Saturday, June 5, 2010

The Blind Side (2009)

Synopsis:

The Blind Side is based on a book of the same name, which itself is based on the true story of Michael Oher. A disadvantaged youth from Memphis, Tennessee, he made the unlikely transition from homeless poverty to college football player with charitable benefactors who helped him there.

Michael Oher was taken in by the Touhey's and studied hard for several months before getting into a prestigious private school,  where he worked hard to excel at football and become a player that attracted recruiters from several colleges. His amazing move from the streets to a being a sports star in the NFL inspired Michael Lewis to write about his story, and producers to create "The Blind Side" - which is about as divorced from reality as Oher's true story is unlikely.

Analysis:

All apologies to the real Michael Oher, WB and Quinton Aaron have turned the character into a magical-negro/idiot-savant. Michael (in this film) drifts through life with puppy dog eyes, dumbly stares at the floor and remains nearly mute as white people chatter about their "Christian duty" to look out for him. When he chucks articulate scraps of writing in the trash bin, teachers cluck about spelling. When he is distracted by balloons, the coach bellows. Yet, as he dumbly comes to understand football through the instructions of Ms. Touhey, who tells him it's just like protecting the family, he suddenly becomes a prodigy. And apparently it's the only thing he's good for - all the improvement in his grades is merely to make sure he gets to go on to an athletic scholarship.
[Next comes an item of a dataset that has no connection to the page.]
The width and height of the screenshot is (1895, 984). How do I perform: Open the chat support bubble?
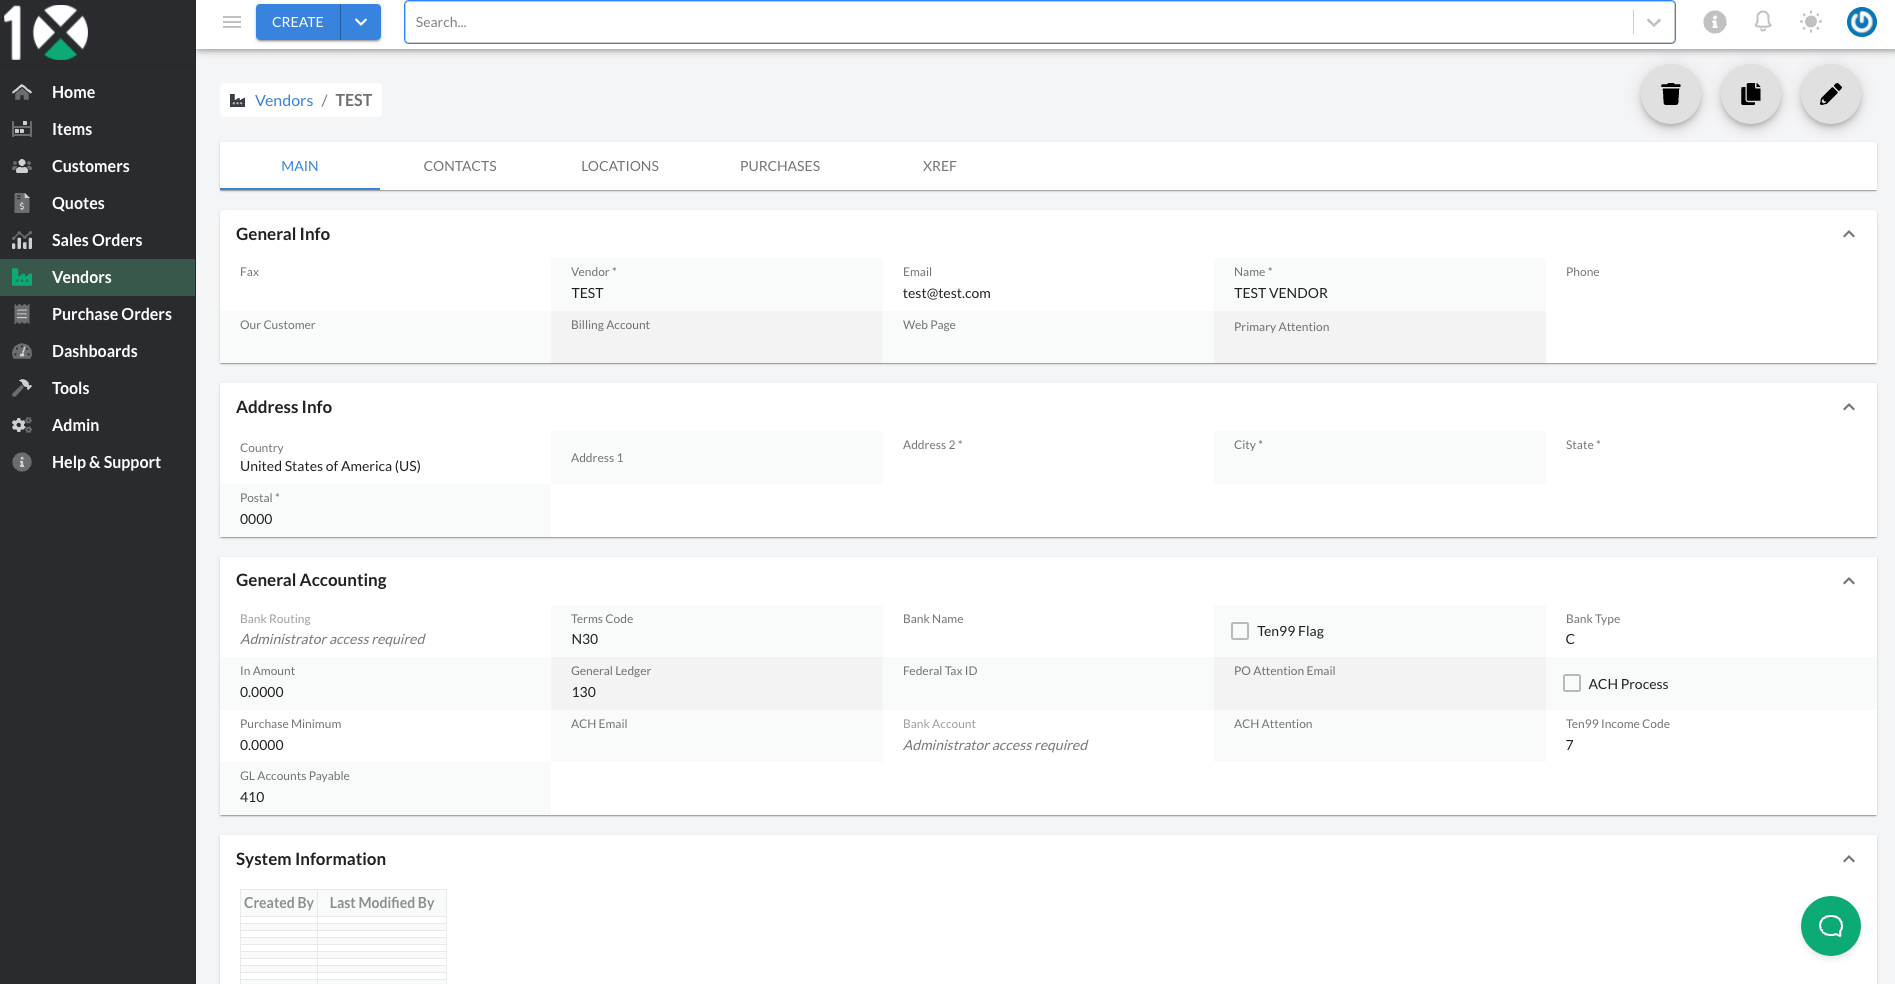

The Touhey's themselves are the quintessential essence of patronizing white people. In several scenes, they establish their cultural competency to reach across social divisions through savvy language. SJ, a "precocious" child casually uses spanish words and is the first of the family to reach out to Michael. The Touhey's become something akin to a 15th century patron, as they nurture Michael into a great football player. Ms. Touhey is something like a psychotic, distaff version of Coach Yoast out of Remember the Titans, with a mouthy whelp playing opposite to the "cute-as-a-button" Sheryl Yoast. She bullies and cajoles her family around with the presence of a "big-momma" though her body more resembles a trophy wife for the fast-food entrepreneur, Mr. Touhey. Yet she never seems to miss a beat, as she ventures into the obvious ghetto looking for Michael, mouths off to a child-services worker after she decides she's been waiting too long, and interjects herself into the coaching process.
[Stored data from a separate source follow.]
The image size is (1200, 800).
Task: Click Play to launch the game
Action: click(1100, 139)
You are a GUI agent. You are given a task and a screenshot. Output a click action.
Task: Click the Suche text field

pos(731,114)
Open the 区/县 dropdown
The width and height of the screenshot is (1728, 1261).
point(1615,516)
There is an element of unearthly aberrancy reverberating through the film that would make most sane people uncomfortable in real life. One scene, played in the trailer and at a peak of the film, is where Ms. Touhey confronts her prejudiced friends with their mild offensiveness (which was meek compared to what one would expect in the real world). After she shames them for being un-christian, one profusely appeals to her charity, saying it's remarkable what she's doing for that boy, and how she's "changing his life." Humbly and tearfully, she says, "No, he's changing mine." - Really? The Touheys I saw at the beginning of the film were pretty much the same ones at the end of the movie (with the obvious addition). No family strife was resolved, no deep-seated issues were addressed. In fact, Michael adapts to Touheys about as easily as an orchid living off the shredded bark of it's parent tree.
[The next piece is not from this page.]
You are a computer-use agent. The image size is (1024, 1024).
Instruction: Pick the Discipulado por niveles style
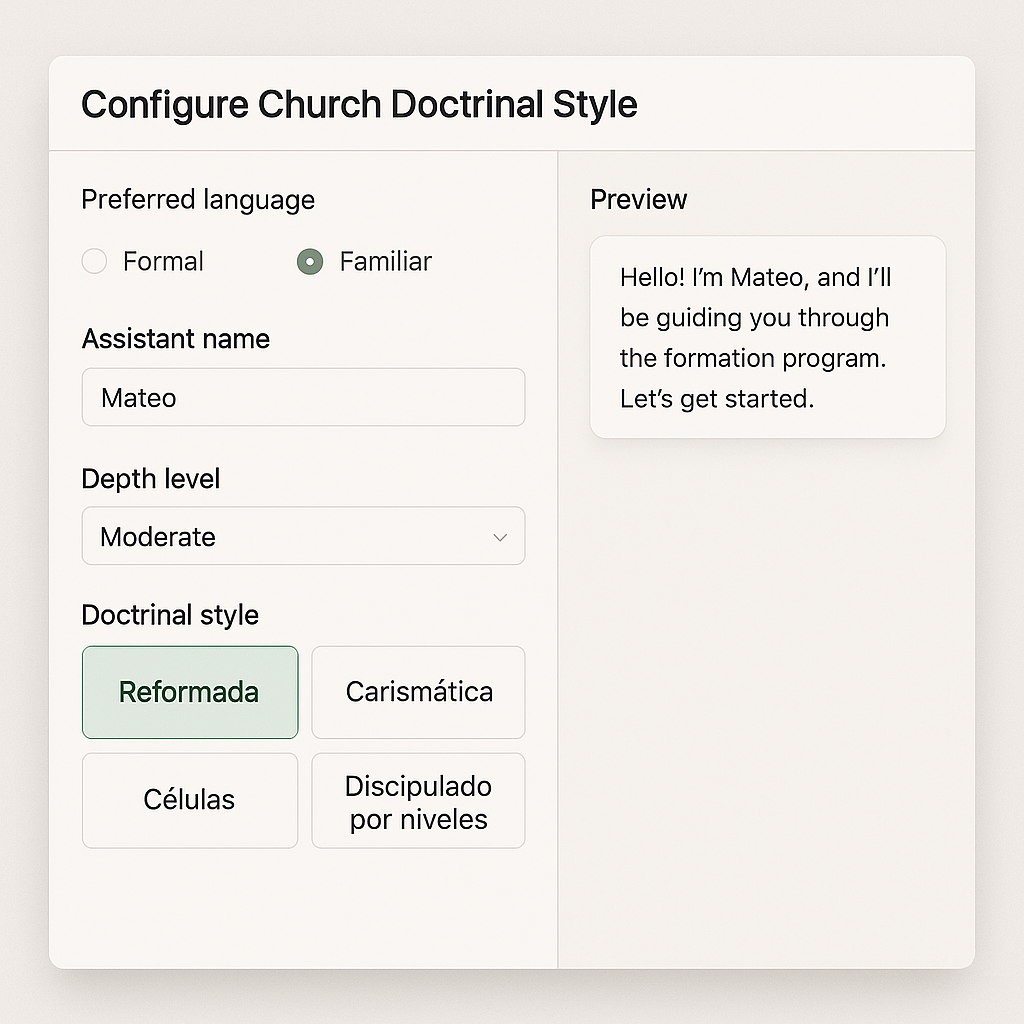418,802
The second scene is where Michael first comes to the Touheys house on thanksgiving and examines a coffee table book with the iconic Norman Rockwell painting "Freedom From Want." A nice white family, sitting around a bountiful table; what a stark contrast from the place Michael comes from, inhabited by crack addicts like his mother, orphans like his brother, and seedy dealers (like the only other major black character in this film). When dinner is served, the family grabs it and returns to the couch to watch football; but Michael goes to the table and dutifully eats. Ms. Touhey sees this and commands the family to join him. As their daughter reaches her hand across the table to Michael, I was reminded of Uncle Ruckus from the Boondocks meeting Ronald Reagan in heaven - as the gipper reached out to touch him, Uncle Ruckus becomes white, and is struck with a mix of euphoria and redemptive jubilation. You almost expect Michael to break his silence and shout "THANK YOU WHITE GOD!" during the dinner prayer.

Summary:

Apparently, Executives at WB are still saying "What, make a holiday movie about racial issues that isn't framed in a way that makes white people colonialistic and black people helpless beasts?" I don't care if it's a true story; the characters are not real people. Real people are a little more complicated than the cardboard cutouts in The Blind Side.

The Blind Side will make liberals feel good about helping despondent black kids who are victims of circumstance. It'll make conservatives feel good by the subtle nod to the white man's burden and the sports-centric theme of the film. And black people? Hopefully they'll have a nice white family out there willing to cross the tracks to take care of them. Again, the film is about as divorced from reality as you can get.

The short version is best phrased by some guy on Yahoo answers, who said, "This is a movie about white people, for white people, that lets white people feel good about themselves because this one white woman did something decent."